Когда незнакомец замолчал, произошло нечто невероятное. Хотя воздух был неподвижен, вдруг налетел ветер и бесшумно задул пламя в каждом светильнике. Все огни вокруг погасли, так что внезапно весь лагерь оказался в темноте под блеском далеких звезд.
В темноте незнакомец ушел. А когда люди снова зажгли лампады, то обрадовались, что он исчез, хотя так и не узнали в нем Азрарна. Некоторые, однако, разозлились и начали его искать. К тому же и мудрецы решили, что такое богохульство должно быть наказано.

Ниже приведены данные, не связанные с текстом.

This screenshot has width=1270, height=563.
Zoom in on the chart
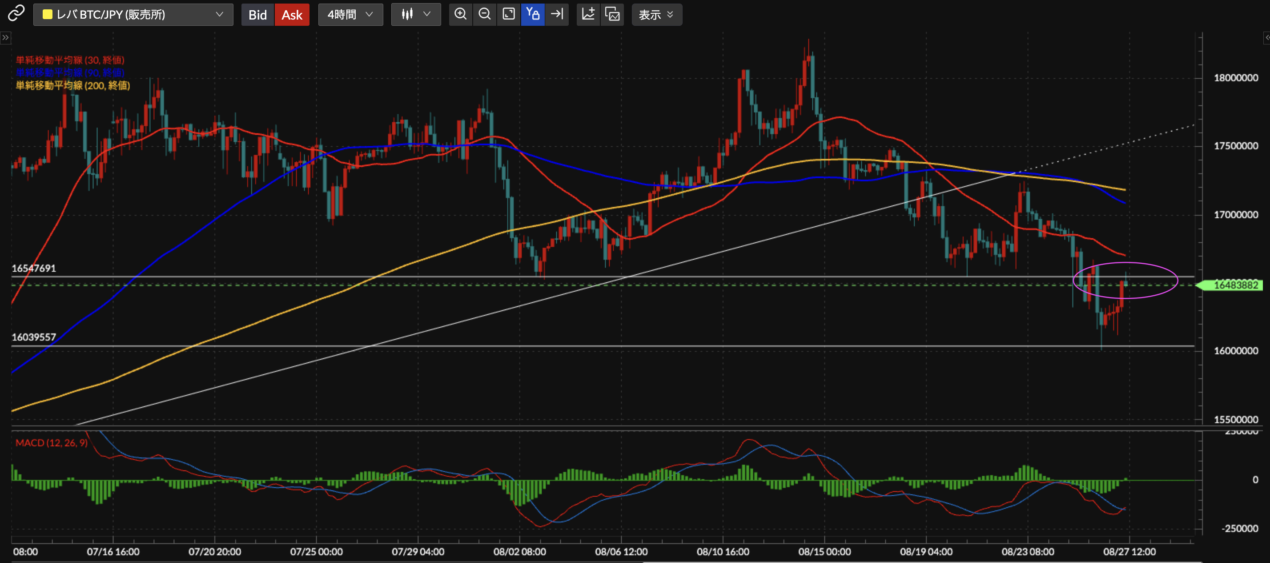[460, 14]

Возможно, в течение веков они уже не раз наказывали Азрарна, они и их предки. Хотя, по правде говоря, он не имел права так вести себя с ними. Абсолютно никакого права, даже в справедливом гневе. Он играл с человечеством веками. Он начал свою игру еще до того, как возникли люди, хотя прекрасно знал, что не стоит играть с этими маленькими созданиями, которые выползли из моря хаоса на плоскую четырехугольную землю; с этими частицами и атомами, с которых началась смертная жизнь. Азрарн так часто играл с людьми, словно ребенок, который не может расстаться со своими игрушками, что вскоре стал чужим среди них. Однажды он уже пожертвовал собой для спасения мира. Владыка Страха прекрасно понимал, что без мира, который можно терзать и в котором можно переворачивать все с ног на голову, его собственная вечная жизнь станет скучной. А может, это все легенды, выдумки поэтов и рассказчиков.
Конечно, Азрарн не сомневался, что его деяния позабудут и исказят в Верхнем Мире. Но так ярко продемонстрированная забывчивость человечества уязвила его. Вероятно, этот удар оказался еще сильнее из-за того, что запоздал. Если он всего лишь завидовал безразличным ко всему богам, наблюдая, как безумно почитают их люди, то насколько горше оказалось увидеть, что забыт он сам, а воспоминания о нем настолько искажены. Это невероятно, чтобы Азрарна Прекрасного вспоминали как отвратительного убийцу. Но, возможно, сильнее всего его разозлило неуважение людей.
Или, может быть, этот Владыка Страха однажды показал, что способен на любовь, и ожидал, что взамен полюбят и его самого? И теперь обнаружил, что это не так. Он понял, что над ним смеются. Испытал самое ужасное из всего возможного — разочаровался в собственных ожиданиях.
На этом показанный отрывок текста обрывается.